本发明的第三方面涉及蛋白水解酶、优选为蛋白酶例如蛋白酶K的用途，其用于在裂解固定的生物样品后进行蛋白水解消化，所述样品包含由固定引起的核酸分子与蛋白质分子之间的交联，其中所述先前的裂解涉及用蛋白水解酶消化并加热裂解的样品以逆转交联，优选地用于根据本发明的第一或第二方面的方法中。所述根据第一和第二方面的方法的详细情况也公开在提及它的权利要求1至22中。

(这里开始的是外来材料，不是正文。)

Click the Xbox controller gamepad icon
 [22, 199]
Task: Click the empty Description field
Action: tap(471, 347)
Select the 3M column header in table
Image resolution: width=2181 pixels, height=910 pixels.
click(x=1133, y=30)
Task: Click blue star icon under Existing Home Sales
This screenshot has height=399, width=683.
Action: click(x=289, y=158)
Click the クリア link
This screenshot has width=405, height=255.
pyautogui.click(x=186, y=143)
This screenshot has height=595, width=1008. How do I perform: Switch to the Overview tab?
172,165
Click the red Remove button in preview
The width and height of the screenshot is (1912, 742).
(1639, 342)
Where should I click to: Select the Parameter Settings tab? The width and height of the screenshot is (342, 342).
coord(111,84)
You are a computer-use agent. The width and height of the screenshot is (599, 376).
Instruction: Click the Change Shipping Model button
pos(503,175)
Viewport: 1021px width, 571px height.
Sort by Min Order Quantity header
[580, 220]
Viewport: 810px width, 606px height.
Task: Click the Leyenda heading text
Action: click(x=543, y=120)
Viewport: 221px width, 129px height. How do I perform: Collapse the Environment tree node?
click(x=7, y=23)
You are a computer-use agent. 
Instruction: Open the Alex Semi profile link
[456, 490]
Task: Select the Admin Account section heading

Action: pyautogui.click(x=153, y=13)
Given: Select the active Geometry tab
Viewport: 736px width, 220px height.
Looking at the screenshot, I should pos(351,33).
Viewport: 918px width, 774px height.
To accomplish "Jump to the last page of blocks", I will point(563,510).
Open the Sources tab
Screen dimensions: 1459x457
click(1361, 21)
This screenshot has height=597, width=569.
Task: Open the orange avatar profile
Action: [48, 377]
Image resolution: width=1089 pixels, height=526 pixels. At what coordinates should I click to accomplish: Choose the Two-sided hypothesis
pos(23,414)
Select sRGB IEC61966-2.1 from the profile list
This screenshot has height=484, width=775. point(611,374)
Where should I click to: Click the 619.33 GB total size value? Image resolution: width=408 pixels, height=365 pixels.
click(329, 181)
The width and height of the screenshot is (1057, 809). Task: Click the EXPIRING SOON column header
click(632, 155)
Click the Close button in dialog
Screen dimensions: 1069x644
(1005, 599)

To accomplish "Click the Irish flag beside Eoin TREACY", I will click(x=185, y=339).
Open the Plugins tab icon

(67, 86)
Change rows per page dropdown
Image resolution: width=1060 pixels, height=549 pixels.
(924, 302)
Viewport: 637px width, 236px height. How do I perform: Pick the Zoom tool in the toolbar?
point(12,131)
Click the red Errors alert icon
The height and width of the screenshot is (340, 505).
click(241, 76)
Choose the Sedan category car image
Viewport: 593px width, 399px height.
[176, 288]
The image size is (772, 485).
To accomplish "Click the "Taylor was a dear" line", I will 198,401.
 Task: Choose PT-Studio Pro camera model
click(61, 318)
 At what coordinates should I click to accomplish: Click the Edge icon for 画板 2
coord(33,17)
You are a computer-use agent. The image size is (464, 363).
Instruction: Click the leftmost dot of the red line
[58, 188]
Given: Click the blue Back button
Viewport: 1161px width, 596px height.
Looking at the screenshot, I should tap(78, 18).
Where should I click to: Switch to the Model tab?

根据优选实施方式，所述蛋白水解酶是蛋白酶，特别是丝氨酸蛋白酶例如蛋白酶K。适合的蛋白水解酶和消化条件已在上文结合第一方面的方法，特别是结合提及它的步骤(a)和步骤(c)进行了公开，所述公开内容也适用于这里。此外，用于逆转交联的适合的加热条件和实施方式已在上文结合根据第一方面的方法，特别是结合步骤(b)进行了公开。参见也适用于这里的相应的公开内容。

根据第四方面的用途

第四方面涉及糖基化酶、优选为DNA糖基化酶、更优选为尿嘧啶DNA糖基化酶例如尿嘧啶-N-糖基化酶用于进行酶处理的用途，其中所述酶处理在30min或更短时间、20min或更短时间、15min或更短时间或10min或更短时间内完成。优选地，此类用途是在根据本发明的第一或第二方面的方法中，更优选地在步骤(b)与步骤(c)之间。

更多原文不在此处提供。